• Anaesth Intensive Care · Nov 2008

    Randomized Controlled Trial Comparative Study

    Comparison between sevoflurane/remifentanil and propofol/remifentanil anaesthesia in providing conditions for somatosensory evoked potential monitoring during scoliosis corrective surgery.

    • N Y Fung, Y Hu, M G Irwin, B E M Chow, and M Y Yuen.
    • Department of Anaesthesiology, Duchess of Kent Children's Hospital, Hong Kong.
    • Anaesth Intensive Care. 2008 Nov 1; 36 (6): 779-85.
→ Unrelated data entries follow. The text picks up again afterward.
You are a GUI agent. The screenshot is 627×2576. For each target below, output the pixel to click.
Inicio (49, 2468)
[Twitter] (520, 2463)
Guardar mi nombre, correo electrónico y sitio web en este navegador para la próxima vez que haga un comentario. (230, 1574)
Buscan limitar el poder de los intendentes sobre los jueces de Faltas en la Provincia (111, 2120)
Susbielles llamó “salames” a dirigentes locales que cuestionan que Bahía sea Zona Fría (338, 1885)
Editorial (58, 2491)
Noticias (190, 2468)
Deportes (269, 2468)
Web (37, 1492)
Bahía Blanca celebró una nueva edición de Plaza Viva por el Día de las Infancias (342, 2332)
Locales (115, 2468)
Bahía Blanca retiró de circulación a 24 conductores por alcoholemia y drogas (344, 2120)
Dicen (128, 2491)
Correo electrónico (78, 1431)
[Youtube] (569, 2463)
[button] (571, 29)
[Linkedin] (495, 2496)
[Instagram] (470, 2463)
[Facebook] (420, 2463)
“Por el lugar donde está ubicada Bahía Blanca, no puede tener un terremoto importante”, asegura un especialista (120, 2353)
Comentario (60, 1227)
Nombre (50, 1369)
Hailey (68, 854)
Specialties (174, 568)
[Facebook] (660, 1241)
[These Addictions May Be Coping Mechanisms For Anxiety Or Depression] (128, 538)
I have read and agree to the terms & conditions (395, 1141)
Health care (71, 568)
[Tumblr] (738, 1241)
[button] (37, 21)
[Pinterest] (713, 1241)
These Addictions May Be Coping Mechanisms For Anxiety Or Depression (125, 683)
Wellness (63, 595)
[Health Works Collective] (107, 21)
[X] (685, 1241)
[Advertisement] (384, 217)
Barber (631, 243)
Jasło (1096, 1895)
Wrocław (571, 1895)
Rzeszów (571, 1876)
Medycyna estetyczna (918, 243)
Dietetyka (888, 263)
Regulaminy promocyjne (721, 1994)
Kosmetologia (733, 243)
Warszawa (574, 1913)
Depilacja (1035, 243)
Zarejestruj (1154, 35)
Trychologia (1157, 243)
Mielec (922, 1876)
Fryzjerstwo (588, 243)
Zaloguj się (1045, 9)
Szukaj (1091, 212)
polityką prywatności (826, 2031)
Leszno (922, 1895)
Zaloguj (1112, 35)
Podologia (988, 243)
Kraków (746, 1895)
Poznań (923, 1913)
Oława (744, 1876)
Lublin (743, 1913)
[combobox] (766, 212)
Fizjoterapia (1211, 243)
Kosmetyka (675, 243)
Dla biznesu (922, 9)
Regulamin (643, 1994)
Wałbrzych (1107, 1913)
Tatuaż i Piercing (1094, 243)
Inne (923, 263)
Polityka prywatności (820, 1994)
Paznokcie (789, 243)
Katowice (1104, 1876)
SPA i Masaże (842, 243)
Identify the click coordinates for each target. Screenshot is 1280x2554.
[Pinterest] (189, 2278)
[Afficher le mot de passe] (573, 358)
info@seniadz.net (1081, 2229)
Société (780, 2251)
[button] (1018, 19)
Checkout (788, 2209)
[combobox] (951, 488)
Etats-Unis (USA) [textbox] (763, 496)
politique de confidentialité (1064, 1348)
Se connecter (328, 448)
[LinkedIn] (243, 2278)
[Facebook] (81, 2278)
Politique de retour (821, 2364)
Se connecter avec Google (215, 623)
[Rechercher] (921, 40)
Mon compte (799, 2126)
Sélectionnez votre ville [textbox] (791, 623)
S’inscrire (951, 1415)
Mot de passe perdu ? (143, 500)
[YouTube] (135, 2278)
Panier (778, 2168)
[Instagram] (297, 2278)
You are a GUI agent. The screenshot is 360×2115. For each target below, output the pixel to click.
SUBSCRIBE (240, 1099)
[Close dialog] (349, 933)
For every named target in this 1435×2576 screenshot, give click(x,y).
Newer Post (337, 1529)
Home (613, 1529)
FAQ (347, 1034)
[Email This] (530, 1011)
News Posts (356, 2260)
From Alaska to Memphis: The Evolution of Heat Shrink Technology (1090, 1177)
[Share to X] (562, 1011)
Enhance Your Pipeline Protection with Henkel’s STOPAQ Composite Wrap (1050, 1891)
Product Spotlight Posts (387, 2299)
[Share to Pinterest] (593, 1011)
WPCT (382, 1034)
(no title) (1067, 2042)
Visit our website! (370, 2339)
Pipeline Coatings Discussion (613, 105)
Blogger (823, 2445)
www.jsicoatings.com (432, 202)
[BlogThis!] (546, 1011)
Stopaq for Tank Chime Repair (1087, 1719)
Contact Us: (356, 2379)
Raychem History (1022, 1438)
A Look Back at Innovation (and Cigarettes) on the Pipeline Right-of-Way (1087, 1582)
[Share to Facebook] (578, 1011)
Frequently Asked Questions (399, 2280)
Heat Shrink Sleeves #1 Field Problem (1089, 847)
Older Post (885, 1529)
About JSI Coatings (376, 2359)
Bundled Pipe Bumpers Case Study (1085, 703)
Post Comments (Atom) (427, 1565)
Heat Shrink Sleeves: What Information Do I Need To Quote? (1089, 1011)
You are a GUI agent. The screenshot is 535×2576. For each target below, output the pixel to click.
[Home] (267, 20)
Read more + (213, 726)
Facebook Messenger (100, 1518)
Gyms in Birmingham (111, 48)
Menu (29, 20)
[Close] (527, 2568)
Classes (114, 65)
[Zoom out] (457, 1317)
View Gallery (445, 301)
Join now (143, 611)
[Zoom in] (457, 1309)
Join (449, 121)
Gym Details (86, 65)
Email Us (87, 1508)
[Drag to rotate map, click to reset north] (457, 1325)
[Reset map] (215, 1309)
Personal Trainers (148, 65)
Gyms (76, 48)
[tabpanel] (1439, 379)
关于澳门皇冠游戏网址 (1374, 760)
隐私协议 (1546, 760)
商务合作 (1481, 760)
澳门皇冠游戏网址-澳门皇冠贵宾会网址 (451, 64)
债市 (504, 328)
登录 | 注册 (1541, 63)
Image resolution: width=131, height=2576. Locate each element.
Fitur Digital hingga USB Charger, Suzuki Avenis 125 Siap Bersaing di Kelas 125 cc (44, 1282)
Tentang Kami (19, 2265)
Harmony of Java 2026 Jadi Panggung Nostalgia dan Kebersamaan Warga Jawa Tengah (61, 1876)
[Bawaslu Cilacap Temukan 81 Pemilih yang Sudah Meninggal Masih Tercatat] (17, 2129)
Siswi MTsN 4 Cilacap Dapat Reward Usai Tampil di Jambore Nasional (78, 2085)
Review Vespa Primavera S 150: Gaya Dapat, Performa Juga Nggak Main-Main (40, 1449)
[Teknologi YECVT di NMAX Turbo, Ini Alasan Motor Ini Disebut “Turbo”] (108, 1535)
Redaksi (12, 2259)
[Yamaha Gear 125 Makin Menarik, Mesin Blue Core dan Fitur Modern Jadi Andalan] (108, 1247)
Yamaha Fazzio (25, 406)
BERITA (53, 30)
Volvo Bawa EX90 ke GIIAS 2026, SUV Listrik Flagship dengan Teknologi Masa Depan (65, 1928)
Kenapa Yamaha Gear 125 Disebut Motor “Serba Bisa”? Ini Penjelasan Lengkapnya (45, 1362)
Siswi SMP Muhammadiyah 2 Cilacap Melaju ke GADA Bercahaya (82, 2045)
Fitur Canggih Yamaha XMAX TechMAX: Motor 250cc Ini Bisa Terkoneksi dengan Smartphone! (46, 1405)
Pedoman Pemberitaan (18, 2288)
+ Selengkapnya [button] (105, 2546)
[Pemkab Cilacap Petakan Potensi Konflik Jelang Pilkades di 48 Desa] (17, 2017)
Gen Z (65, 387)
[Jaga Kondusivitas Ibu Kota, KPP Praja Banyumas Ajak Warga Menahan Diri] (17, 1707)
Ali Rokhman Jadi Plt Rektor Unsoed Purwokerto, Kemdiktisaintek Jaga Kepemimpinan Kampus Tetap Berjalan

    AbstractSomatosensory evoked potential (SSEP) monitoring is an important tool in spinal corrective surgery. Anaesthesia has a significant influence on SSEP monitoring and a technique which has the least and shortest suppressant effect on SSEP while facilitating a fast recovery from anaesthesia is ideal. We compared the effect of sevoflurane/ remifentanil and propofol/remifentanil anaesthesia on SSEPs during scoliosis corrective surgery and assessed patients' clinical recovery profiles. Twenty patients with idiopathic scoliosis receiving surgical correction with intraoperative SSEP monitoring were prospectively randomised to receive sevoflurane/remifentanil anaesthesia or propofol/remifentanil anaesthesia. During surgery, changes in anaesthesia dose and physiological variables were recorded, while SSEP was continuously monitored. A simulated 'wake-up' test was performed postoperatively to assess speed and quality of recovery from anaesthesia. The effects of propofol and sevoflurane resulted in SSEP amplitude variability between 18.0% +/- 3.5% to 28.7% +/- 5.9% and SSEP latency variability within 1.3% +/- 0.4% to 2.6% +/- 1.2%. Patients receiving sevoflurane had faster suppression and faster recovery of SSEP amplitude compared to propofol (P < 0.05), although propofol anaesthesia showed less within-patient variability in Cz amplitude and latency (P < 0.05). On cessation of anaesthesia, time to eye-opening (5.2 vs. 16.5 minutes) and toe movement (5.4 vs. 17.4 minutes) was shorter following sevoflurane (all P < 0.05). These findings indicate that propofol produces a better SSEP signal than sevoflurane. However adjustments in sevoflurane concentration result in faster changes in the SSEP signal than propofol. Assessment of neurological function was facilitated more rapidly after sevoflurane anaesthesia.